▶ DESCRIPTION OF THE TASK:
Filter the records for lines holding the string "Support".

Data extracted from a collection

* * *

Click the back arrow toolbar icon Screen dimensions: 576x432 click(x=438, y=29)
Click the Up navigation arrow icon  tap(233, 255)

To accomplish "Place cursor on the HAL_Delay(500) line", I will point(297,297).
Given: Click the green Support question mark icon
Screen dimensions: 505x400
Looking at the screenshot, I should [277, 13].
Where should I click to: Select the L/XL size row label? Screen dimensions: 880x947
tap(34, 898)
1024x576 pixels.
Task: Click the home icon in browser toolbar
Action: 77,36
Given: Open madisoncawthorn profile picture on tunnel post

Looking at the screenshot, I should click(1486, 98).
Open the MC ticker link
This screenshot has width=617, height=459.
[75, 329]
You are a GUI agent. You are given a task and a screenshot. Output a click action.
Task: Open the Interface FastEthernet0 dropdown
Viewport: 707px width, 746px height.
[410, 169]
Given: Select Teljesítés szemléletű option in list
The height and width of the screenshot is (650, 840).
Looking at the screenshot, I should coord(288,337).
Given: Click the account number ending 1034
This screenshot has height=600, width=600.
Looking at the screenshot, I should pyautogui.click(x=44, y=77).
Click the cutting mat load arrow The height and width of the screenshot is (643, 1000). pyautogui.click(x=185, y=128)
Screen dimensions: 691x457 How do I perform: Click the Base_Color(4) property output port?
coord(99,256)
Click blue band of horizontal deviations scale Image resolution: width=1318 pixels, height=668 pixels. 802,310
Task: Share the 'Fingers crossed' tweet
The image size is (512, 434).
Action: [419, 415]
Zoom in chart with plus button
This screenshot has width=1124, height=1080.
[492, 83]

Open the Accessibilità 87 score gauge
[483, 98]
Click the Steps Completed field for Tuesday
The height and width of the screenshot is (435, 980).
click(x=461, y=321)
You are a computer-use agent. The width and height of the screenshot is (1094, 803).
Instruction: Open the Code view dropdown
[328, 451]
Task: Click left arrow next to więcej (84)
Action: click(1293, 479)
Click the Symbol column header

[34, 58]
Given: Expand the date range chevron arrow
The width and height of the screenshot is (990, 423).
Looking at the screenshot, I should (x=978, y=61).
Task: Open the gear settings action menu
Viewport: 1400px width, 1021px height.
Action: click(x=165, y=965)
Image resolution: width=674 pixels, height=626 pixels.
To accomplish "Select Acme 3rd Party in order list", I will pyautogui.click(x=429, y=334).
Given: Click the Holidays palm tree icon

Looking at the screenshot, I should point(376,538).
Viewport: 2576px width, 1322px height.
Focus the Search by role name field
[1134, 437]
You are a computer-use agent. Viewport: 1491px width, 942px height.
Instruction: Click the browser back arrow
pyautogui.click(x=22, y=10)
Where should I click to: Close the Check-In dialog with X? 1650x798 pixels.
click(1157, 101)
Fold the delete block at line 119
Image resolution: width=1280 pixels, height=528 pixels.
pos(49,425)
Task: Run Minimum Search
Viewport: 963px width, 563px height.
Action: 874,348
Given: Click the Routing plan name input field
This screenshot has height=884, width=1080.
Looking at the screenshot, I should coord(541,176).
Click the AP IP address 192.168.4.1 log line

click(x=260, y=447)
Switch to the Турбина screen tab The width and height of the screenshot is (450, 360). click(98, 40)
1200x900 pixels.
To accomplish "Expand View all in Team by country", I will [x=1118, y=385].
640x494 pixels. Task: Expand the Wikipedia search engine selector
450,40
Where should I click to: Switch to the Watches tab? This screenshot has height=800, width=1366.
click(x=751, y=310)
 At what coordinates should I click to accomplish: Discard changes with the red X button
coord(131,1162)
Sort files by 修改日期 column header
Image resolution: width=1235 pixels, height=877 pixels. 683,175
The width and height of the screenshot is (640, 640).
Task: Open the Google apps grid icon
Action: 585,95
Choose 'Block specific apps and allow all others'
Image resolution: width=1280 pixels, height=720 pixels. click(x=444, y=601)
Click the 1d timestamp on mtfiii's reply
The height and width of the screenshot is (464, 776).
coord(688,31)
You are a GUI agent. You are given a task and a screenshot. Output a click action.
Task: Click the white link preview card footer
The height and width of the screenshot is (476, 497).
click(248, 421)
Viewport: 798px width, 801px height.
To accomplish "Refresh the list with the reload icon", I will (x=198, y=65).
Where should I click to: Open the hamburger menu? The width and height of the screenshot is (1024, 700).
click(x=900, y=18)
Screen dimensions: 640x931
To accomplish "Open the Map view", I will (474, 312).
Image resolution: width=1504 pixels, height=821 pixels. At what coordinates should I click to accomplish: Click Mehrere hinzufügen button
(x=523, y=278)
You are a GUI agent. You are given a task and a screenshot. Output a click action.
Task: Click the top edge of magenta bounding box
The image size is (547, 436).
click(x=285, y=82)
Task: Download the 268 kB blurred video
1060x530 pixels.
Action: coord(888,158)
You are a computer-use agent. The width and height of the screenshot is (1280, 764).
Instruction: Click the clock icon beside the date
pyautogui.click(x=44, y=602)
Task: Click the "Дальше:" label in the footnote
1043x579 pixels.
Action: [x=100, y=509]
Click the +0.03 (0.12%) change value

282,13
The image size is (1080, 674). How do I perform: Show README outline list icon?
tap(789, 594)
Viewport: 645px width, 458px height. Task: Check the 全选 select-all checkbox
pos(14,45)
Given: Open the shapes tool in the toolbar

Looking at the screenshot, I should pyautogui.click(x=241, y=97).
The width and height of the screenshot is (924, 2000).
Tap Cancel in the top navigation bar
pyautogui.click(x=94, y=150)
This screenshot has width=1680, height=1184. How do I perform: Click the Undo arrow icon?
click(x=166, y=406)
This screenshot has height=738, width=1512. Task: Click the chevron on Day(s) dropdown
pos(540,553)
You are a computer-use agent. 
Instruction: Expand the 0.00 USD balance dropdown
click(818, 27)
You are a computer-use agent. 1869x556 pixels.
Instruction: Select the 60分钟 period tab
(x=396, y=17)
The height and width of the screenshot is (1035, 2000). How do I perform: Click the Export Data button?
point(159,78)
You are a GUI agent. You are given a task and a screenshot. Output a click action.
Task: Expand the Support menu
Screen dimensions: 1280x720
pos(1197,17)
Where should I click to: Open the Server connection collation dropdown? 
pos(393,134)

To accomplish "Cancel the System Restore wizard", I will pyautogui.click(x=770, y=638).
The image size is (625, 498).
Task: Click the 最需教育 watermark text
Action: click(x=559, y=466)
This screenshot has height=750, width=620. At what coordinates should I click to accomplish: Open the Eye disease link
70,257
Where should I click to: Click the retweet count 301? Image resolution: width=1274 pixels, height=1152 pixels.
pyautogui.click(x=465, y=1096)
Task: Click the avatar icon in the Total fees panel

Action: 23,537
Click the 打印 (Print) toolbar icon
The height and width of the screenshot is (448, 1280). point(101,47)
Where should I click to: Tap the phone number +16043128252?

* * *

▶ RESPONSE FOR THIS EXERCISE:
Given: Click the green Support question mark icon
Task: Expand the Support menu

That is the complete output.